Hey, I am trying to include and include_once(''); statement in my $html.=""; variable. I need it to be something like this $html = "<link rel='stylesheet' type='text/css' href='./../style.css' media='screen' />"; $html .= "</head>"; $html .= "<?php include_once('file.php')'; ?>"; Code (markup): How can I do this using the eval()???
Try $html = "<link rel='stylesheet' type='text/css' href='./../style.css' media='screen' />"; $html .= "</head>"; $html .= "<?php include_once('file.php'); ?>"; eval("\$html = \"$html\";"); echo $html; PHP:
<?php $html = <<<HTML <link rel='stylesheet' type='text/css' href='./../style.css' media='screen' /> </head> HTML; $html2 = include_once("test.php"); eval("\$html2 = \"$html2\";"); echo $html; ?> PHP:
Great I went with Hive's and that works perfect.

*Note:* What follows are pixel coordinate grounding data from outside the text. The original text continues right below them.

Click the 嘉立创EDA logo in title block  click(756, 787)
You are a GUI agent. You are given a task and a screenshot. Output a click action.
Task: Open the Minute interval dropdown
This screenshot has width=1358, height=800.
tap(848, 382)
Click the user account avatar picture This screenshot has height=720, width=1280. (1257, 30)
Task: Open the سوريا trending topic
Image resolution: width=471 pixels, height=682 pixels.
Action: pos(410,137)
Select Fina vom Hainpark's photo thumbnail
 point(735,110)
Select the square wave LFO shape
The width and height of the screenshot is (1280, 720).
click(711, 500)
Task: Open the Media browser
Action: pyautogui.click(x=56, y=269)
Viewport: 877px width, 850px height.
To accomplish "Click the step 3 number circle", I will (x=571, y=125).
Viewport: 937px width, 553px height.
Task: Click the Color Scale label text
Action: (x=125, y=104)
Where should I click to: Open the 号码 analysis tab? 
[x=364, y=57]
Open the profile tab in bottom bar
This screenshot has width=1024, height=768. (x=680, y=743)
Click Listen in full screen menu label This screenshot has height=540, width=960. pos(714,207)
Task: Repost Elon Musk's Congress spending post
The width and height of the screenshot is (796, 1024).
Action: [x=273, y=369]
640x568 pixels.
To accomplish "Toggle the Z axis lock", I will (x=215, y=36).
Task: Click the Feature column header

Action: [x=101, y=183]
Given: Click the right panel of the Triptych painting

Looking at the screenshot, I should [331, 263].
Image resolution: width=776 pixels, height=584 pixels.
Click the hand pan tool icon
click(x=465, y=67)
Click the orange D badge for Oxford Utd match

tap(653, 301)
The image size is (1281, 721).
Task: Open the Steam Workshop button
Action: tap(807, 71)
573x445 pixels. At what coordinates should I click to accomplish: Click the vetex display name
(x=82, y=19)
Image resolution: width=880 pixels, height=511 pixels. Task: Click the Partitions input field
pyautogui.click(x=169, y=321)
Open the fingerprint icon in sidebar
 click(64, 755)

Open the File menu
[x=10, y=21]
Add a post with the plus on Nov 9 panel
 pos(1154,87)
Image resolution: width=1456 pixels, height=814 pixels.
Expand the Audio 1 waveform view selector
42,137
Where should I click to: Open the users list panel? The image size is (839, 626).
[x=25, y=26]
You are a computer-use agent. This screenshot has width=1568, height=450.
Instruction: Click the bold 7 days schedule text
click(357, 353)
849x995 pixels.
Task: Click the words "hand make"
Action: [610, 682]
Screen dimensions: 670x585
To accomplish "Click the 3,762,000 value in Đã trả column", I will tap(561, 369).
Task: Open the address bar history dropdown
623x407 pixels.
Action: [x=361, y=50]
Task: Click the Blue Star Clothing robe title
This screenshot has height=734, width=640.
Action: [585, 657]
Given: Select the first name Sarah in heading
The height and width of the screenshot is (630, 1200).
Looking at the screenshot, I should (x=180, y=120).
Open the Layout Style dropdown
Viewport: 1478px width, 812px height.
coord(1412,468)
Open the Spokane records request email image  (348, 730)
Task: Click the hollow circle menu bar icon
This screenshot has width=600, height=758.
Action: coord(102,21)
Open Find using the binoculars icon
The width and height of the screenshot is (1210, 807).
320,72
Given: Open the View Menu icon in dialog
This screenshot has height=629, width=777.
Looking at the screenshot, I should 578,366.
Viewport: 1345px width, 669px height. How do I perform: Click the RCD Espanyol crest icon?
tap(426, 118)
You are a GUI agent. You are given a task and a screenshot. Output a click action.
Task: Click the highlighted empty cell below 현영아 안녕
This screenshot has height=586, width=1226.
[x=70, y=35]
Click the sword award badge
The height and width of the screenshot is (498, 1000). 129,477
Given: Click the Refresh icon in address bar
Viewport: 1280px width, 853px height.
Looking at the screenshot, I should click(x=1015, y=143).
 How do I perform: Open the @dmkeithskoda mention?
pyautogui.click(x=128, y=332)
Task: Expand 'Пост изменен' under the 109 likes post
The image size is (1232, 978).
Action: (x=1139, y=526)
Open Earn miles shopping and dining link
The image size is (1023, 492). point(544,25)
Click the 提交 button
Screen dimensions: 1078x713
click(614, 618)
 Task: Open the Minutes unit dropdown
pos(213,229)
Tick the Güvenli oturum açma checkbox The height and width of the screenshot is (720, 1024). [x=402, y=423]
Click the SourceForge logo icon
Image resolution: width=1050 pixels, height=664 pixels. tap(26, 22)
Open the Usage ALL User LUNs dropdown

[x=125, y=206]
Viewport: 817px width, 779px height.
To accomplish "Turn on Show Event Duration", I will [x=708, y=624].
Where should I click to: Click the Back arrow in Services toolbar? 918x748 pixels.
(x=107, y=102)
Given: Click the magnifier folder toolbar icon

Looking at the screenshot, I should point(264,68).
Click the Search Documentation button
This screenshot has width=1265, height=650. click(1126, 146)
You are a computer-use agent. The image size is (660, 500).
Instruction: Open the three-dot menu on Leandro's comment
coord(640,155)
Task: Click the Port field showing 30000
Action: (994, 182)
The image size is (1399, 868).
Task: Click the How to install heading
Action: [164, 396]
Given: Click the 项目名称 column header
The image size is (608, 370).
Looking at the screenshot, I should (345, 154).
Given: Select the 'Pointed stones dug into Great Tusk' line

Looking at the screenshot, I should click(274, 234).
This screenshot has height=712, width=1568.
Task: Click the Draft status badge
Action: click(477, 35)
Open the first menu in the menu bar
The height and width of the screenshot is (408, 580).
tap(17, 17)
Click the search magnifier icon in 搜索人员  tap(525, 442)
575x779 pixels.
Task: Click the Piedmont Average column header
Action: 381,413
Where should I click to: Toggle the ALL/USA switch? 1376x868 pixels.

Now I'd like to do something like this: $html .= "<?php $var1='$var1'; ?>"; $html .= "<?php $var2='$var2'; ?>"; PHP: I'm having trouble though. Any suggestions?
Backslash your dollar signs. But are you sure you're going down a good road? What are you actually trying to achieve?
is there a security risk that I am not aware of? I am building a content automation system for building pages on the fly. All this is for my templating.
$html .= "<?php \$var1='".$var1."'; ?>"; $html .= "<?php \$var2='".$var2."'; ?>"; ... eval("\$html = \"$html\";"); $fh = fopen($file, 'w'); fwrite($fh, $html); fclose($fh); PHP: : / no luck the above outputs the actual stored data on the file I am writing to, even when I backslash like above.